- TASK INSTRUCTIONS -
**A.** In the post about a Star Wars one-shot using Risus, how many dice does a player split among a character's clichés?
**B.** Keep writing the post about running a Star Wars one-shot with Risus, picking up right after its last sentence.

- SELECTED PASSAGE -
Cover from West End Games' Cover from West End Games’ “Wretched Hive of Scum and Villainy” book by Chris Trevas

This week, only 2 of my players showed up, so we ran a Star Wars one-shot using the Risus rules. We had a blast, and these are a few recommendations if you want to do something similar.

(For those not familiar with Risus, in brief: your character is made up of a few short, descriptive phrases called “clichés.” You distribute 10 6-sided dice among them. In a difficult situation, choose an appropriate cliché and roll all those dice, adding them up. If you’re rolling against an enemy in some sort of conflict, whoever rolls lowest loses one die in that cliché. Lose all the dice in one cliché and you’re temporarily sidelined; regain dice at intervals determined by the GM.)

- DATA EXCERPT -
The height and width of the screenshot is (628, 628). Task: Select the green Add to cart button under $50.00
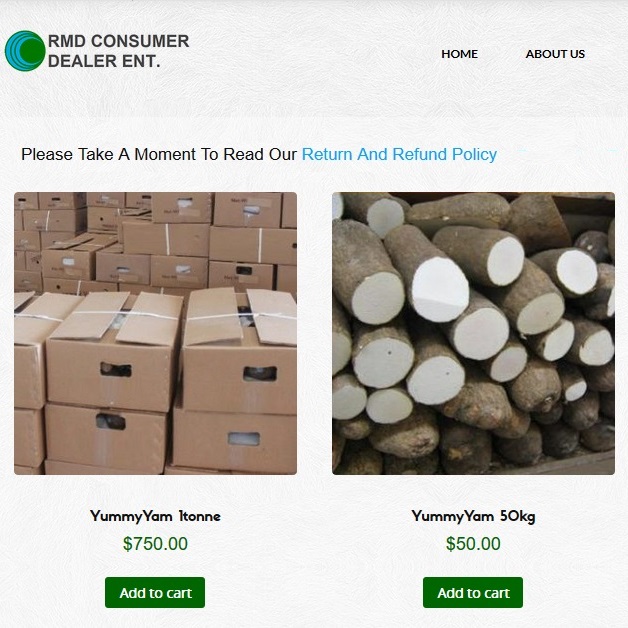coord(473,592)
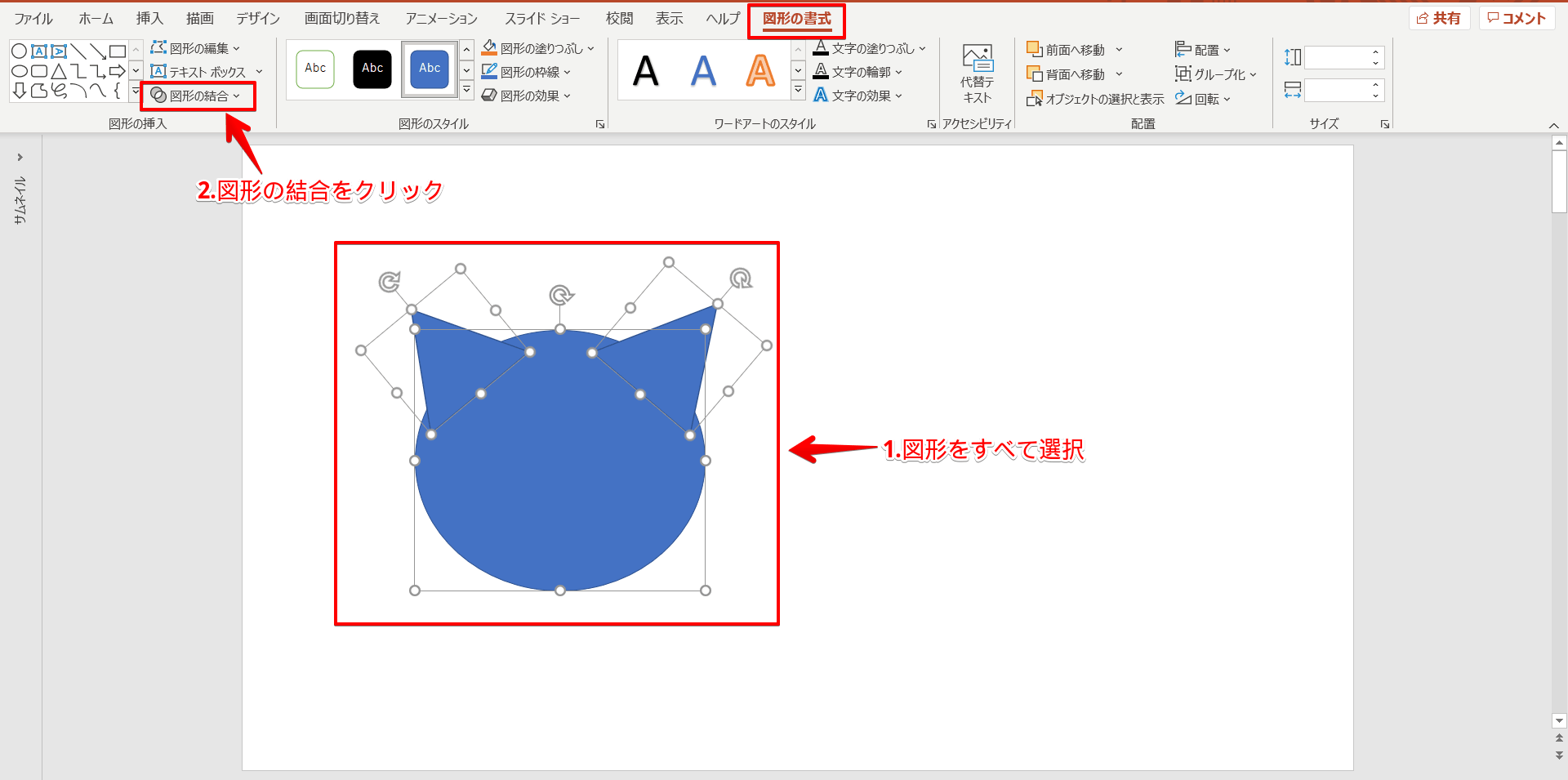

- PER-TASK ANSWERS -
**A.** Ten six-sided dice.

**B.**
Find an adventure; websites like Star Wars RPG Adventures & Modules or Fantasy Flight’s Compiled Resource List have quite a few. Don’t worry about which system the adventure uses.

Especially for a one-shot using a system that’s new to your players, choose a simple adventure with only 1-2 required combat encounters. It can be great to end your session in the middle of the story during a longer-running campaign, but if you stop just as players begin to grok the adventure, they can feel more frustrated than engaged.

Read through the module and adapt the NPCs to Risus. Basically, look at their most important attributes, descriptors, and phrases, and turns those into clichés. A nameless assistant might only have a single 2-die cliché of “mook,” while a big bad guy might have several clichés like “Bounty Hunter (4),” “Cunning (3),” “Brutal (2),” “I’m Da Leader a’ Dis Outfit! (3),” “Force Sensitive (2),” etc. In general, give simpler adversaries just a couple of dice, but give bigger bad guys lots of dice.

Then build a big list of clichés, catchphrases, and professions, and on game night, hand those out to your players. Give each player a piece of paper, and tell them to choose 3-5 clichés (or make up their own). Once they’re done, have them assign their 10 dice to their clichés.

And you’re off to the races!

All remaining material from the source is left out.